Okuma metni:
Faili meçhul cinayetler ve laikçi medya ilişkisi
Korku ortamı!
Şimdi moda 'korku toplumu, korku ortamı, korku tüneli' gibi klişeler. Ekranda şöyle diyor bir sol parti milletvekili ve tekaüt meslektaş bir şahıs: "Ne arıyorlar gecenin bu saatinde? Bir şey çıkmazsa ne olacak? Bir Frankeştayn filmi gibi bu milleti niye korkutuyorlar?"
Sabah bu meslektaşın yüzü kızardı mı bilmiyorum ama gelin karşılaştırmalı bir korku tablosu betimlemesi yapalım.
Efendim, 'Gözaltı koğuşları soğukmuş, gözaltına alınan kişi hem de iki sefer hapşırmış'... Biliyorum ısıtıcı reklamı gibi oldu ama Ergenekon muhip ve muhariplerine göre bu korku ortamı imiş! Cevap geliyor resimli filan ama kimsenin cevap istediği yok ki!
Maksat korku ortamı olsun...

Verilen veriler:
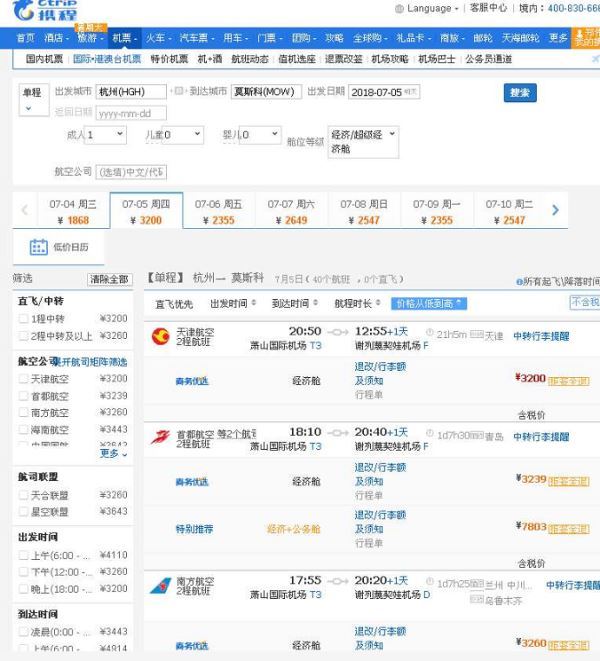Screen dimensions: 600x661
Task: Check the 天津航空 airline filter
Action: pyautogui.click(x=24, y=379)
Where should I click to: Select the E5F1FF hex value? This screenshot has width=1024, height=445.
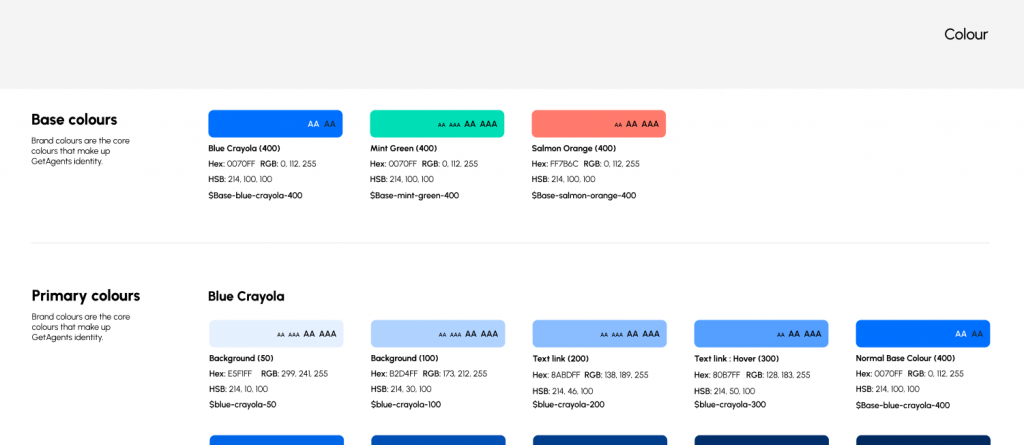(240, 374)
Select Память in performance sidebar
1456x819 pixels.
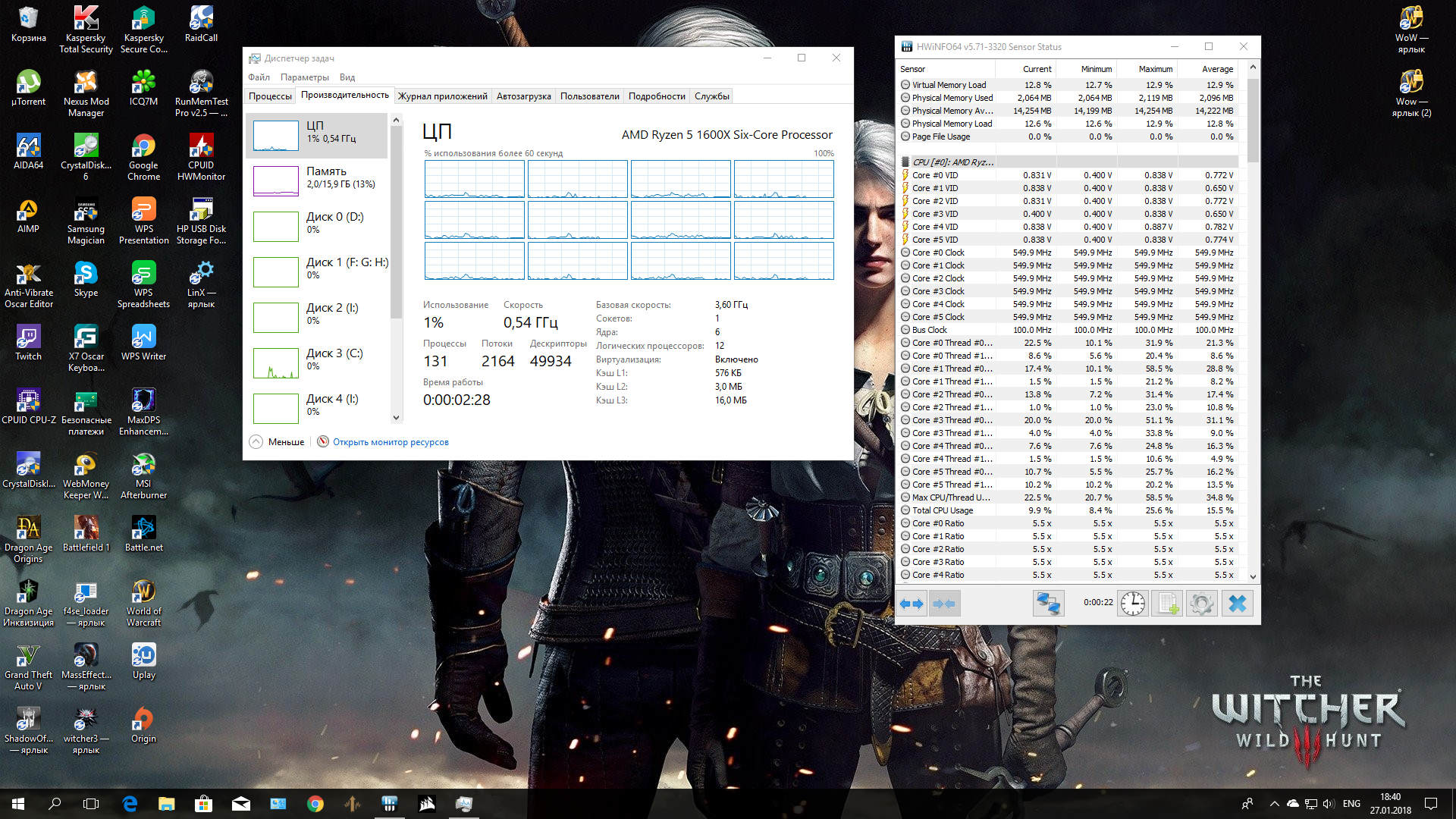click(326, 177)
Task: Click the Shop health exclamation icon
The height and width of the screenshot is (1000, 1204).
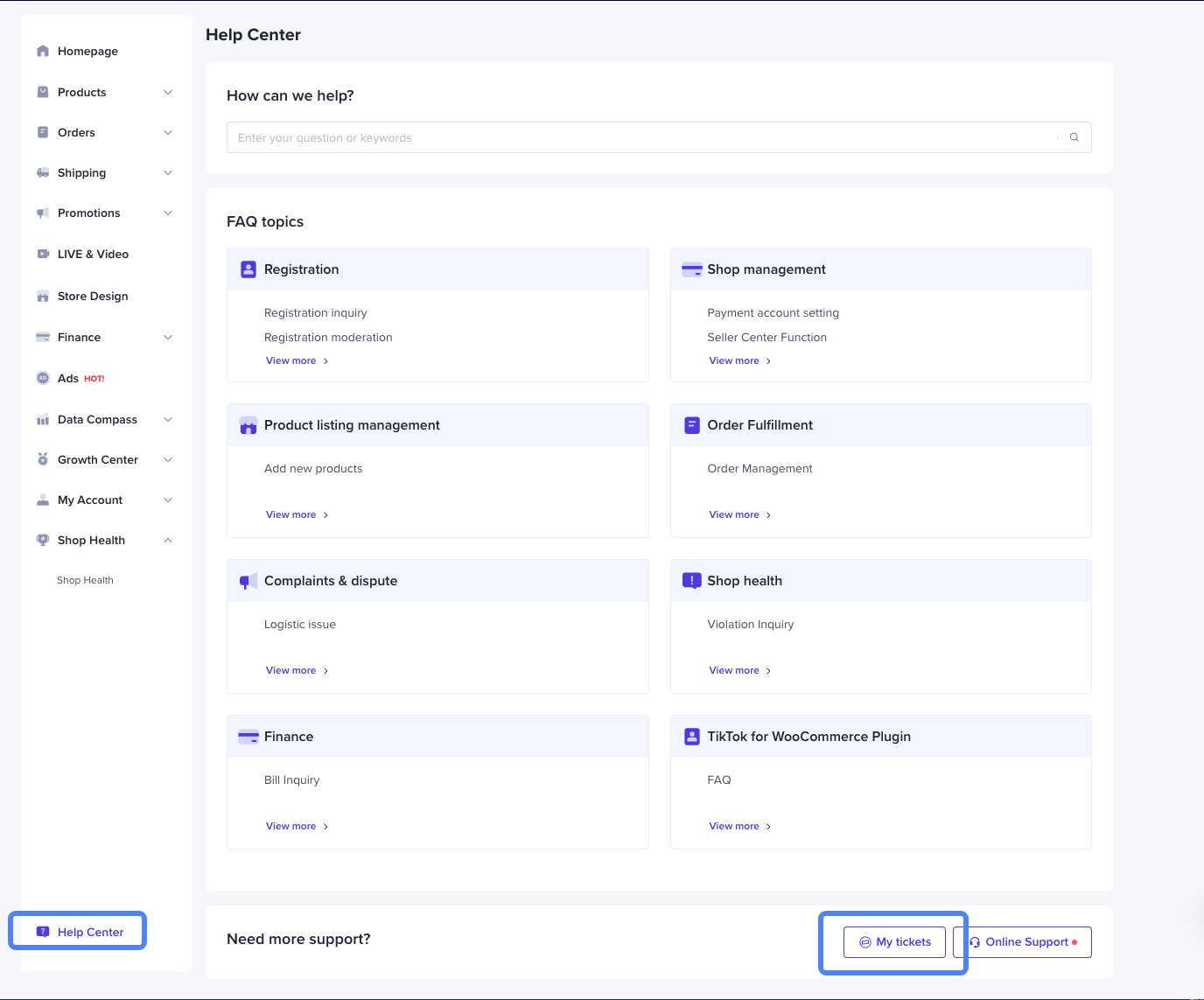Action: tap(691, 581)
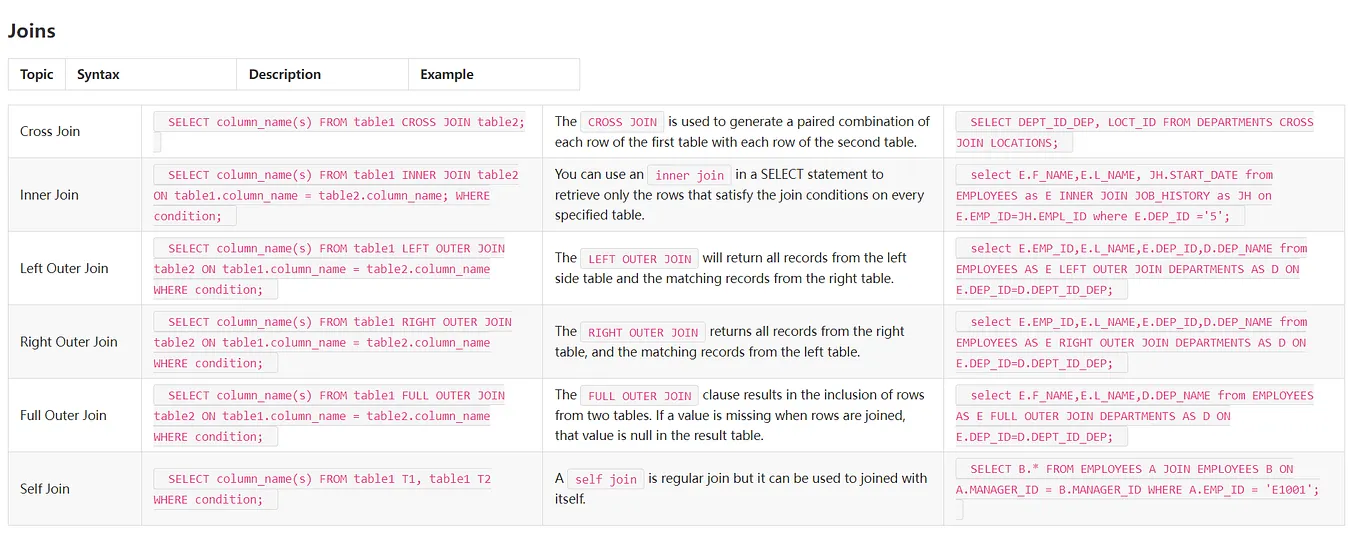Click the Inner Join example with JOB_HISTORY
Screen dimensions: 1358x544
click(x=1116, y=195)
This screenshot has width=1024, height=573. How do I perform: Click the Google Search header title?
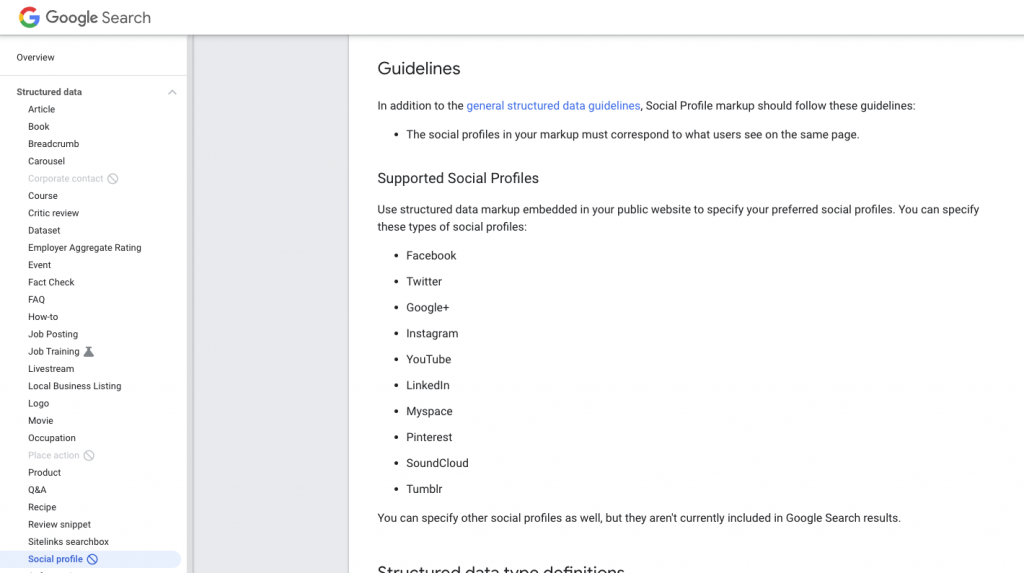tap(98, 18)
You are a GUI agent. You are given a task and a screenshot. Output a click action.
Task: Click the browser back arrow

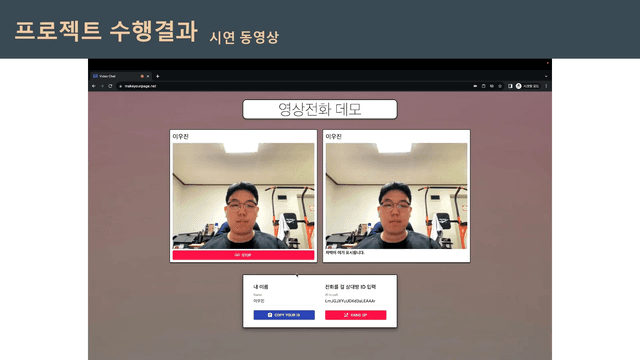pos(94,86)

Alıştırma görevleri:
(a) Okuma metnine göre gözaltına alınan kişi kaç kez hapşırmış?
(b) Korku ortamını konu alan okuma metnini, son cümlesinin ardından devam ettirerek yazın.

Cevaplar:
(a) İki kez.

(b)
Sistemi kilitlemeyi hayatının amacı edinmiş bir mütekait hukukçunun evine yasal belgeler ile gidiliyor ve araştırma yapılıyor. Cevap aynı; korku ortamı oluşturulmak isteniyor!
Yani?
Gitmeyeceksiniz, sormayacaksınız, görmeyeceksiniz, o zaman korku toplumu olmayacağız... Zira onlar doğal olarak hukukun da adaletin de üzerindeler.
Bir de şu anki ve geçmişteki birtakım 'doğal' tablolar var, onlara bir bakalım...
Ölüm üçgenleri var mesela... Ensesine kurşun sıkılıp cesetleri tarlaya atılan insanlar var. Bombalanan gazeteler, basılan yüksek yargı salonları, öldürülen hukukçular var.
Peki bunlar?
Bunlar korku ortamı değil, normal ülke manzarası. Her laik ve demokratik ülkede olan gündelik şeyler değil mi?
Asit kuyuları var sonra. Evlerden fışkıran cephanelikler var. Korku mühendislerine göre bunlar da normal. Bu zihniyete göre bu bombalar zaten oyuncak yahut saksı, içinde çiçek beslemek için hatıra olarak alınan silah ve cephaneler!
Kazıları görüyorsunuz, memleketin dört bir yanından hücre evler fışkırıyor. Silahlar, bombalar çıkıyor yağlı kâğıtlar içinde. Bu da korku ortamı değil.
Öyle diyor andıç medyasının süper demokratik ve laikçi insanları.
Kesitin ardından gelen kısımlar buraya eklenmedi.